**INSTRUCTIONS FOR THE TASK**
Starting at the line that contains "The image size is (1196, 402)." and continuing through the last of the lines, rewrite them with "screenshot" changed to "screen capture" and everything else unchanged. Omit the pictures.

**RAW DATA**
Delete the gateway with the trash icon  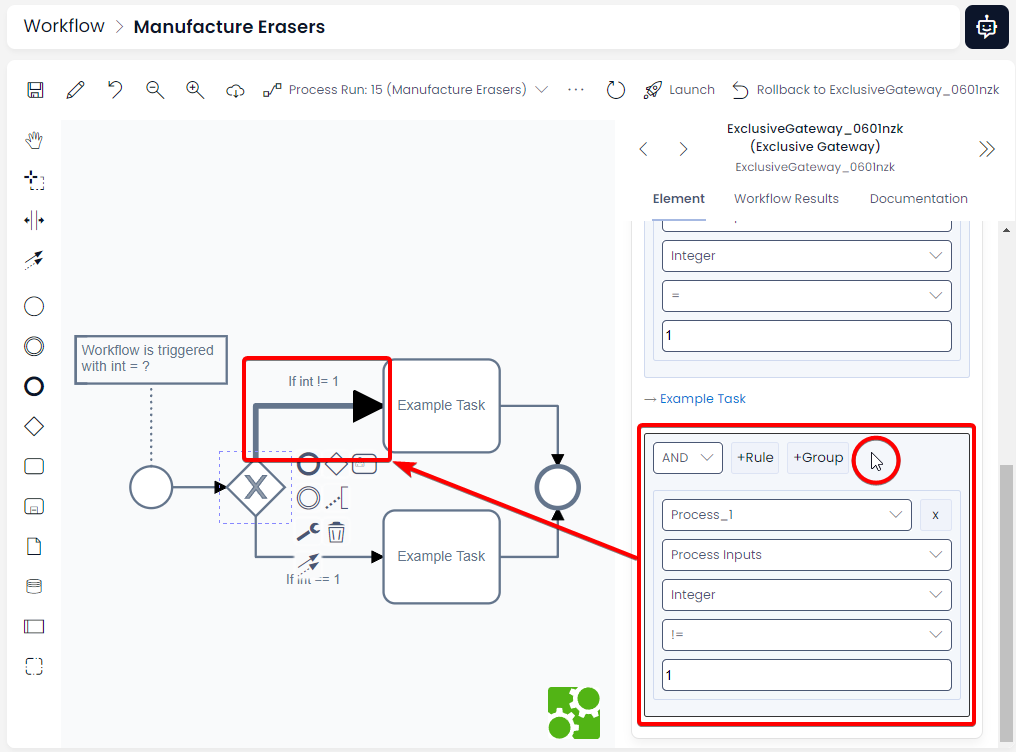[x=336, y=532]
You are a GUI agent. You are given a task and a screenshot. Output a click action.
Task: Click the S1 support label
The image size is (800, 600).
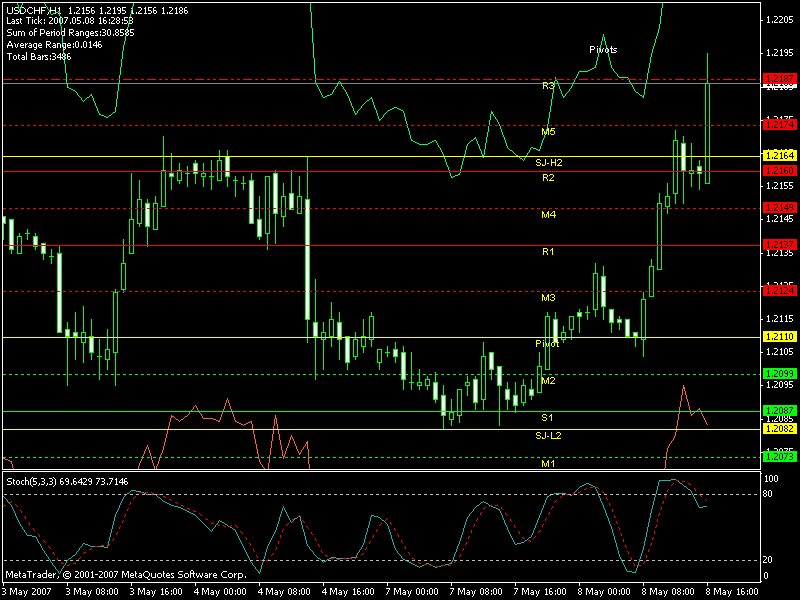pyautogui.click(x=548, y=417)
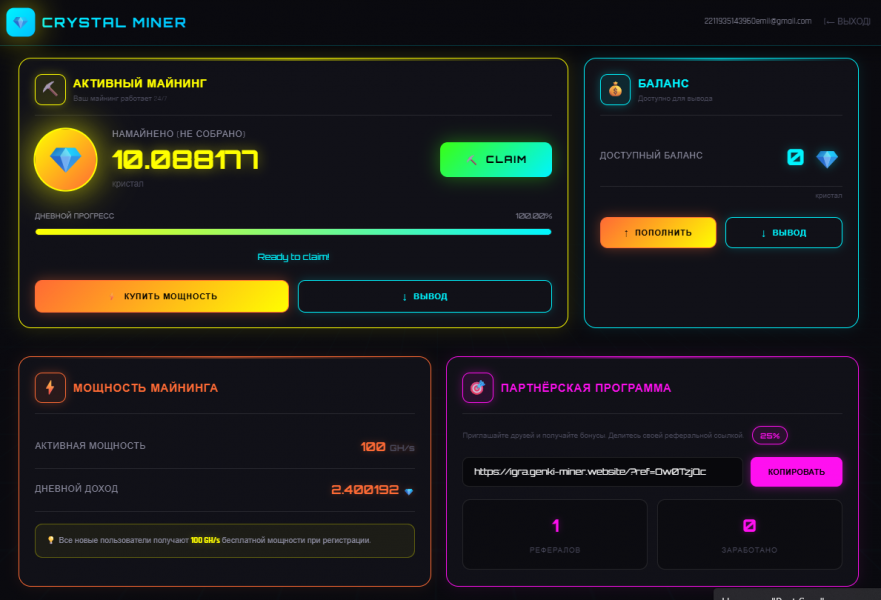
Task: Click the Crystal Miner diamond logo icon
Action: [x=21, y=22]
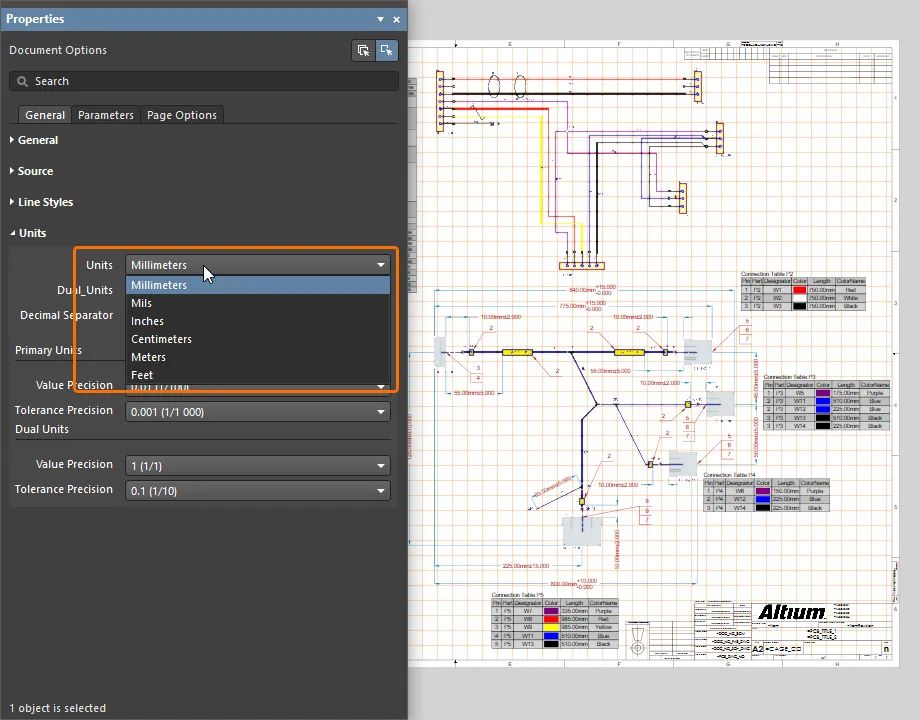Screen dimensions: 920x720
Task: Select Feet as the unit
Action: [x=142, y=375]
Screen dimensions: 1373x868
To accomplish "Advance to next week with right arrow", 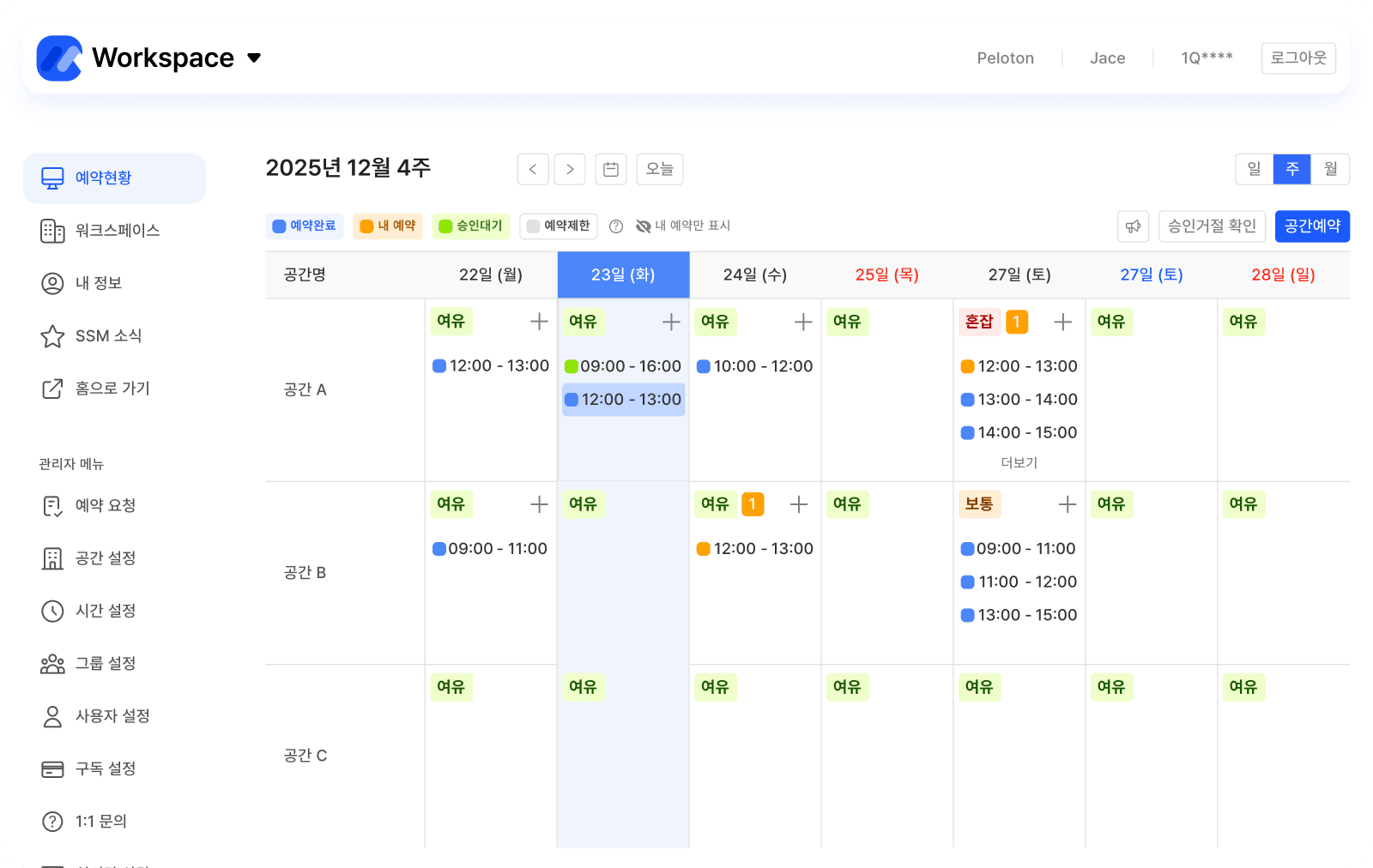I will point(570,170).
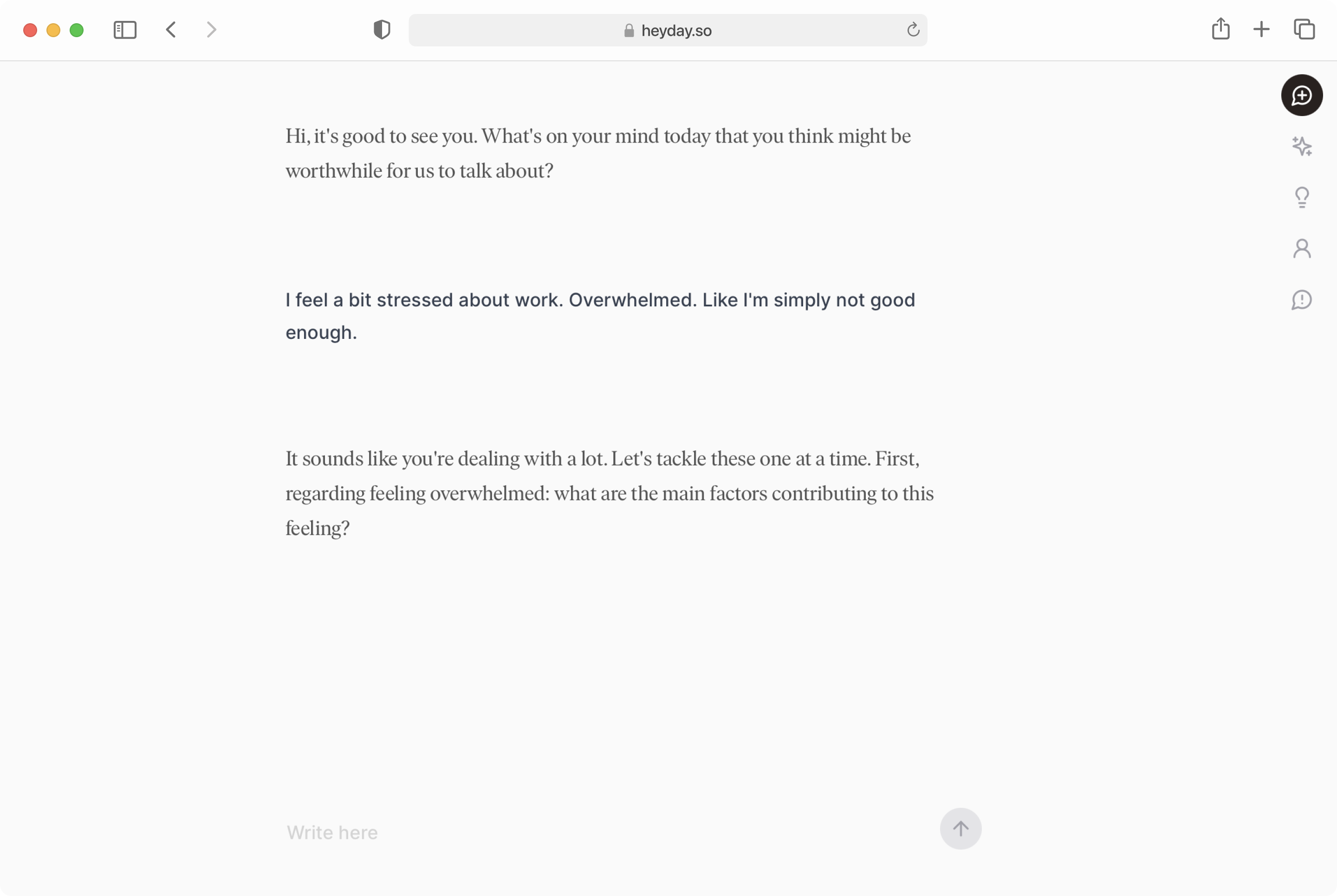The image size is (1337, 896).
Task: Click the 'Hi, it's good to see you' greeting
Action: tap(598, 153)
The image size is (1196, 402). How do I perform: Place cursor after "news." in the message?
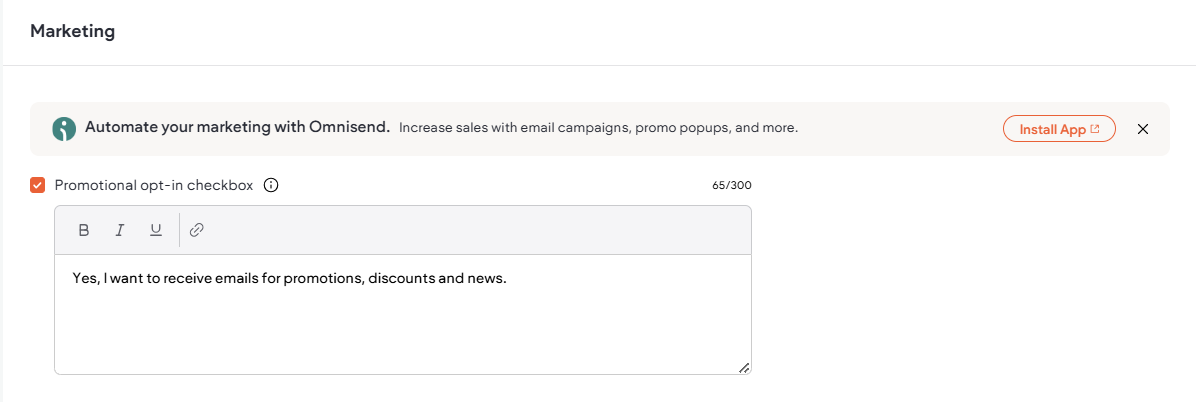[x=508, y=278]
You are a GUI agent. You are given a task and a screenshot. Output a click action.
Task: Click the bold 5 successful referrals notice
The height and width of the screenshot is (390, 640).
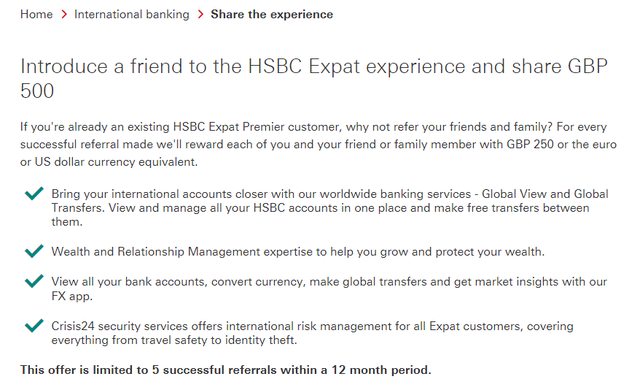pos(226,370)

**FULL SOLUTION**
The image size is (1196, 402). How do I perform: Place cursor after "news." in the message?
[x=508, y=278]
You are a GUI agent. You are given a task and a screen capture. Output a click action.
Task: Click the bold 5 successful referrals notice
The height and width of the screen capture is (390, 640).
pos(226,370)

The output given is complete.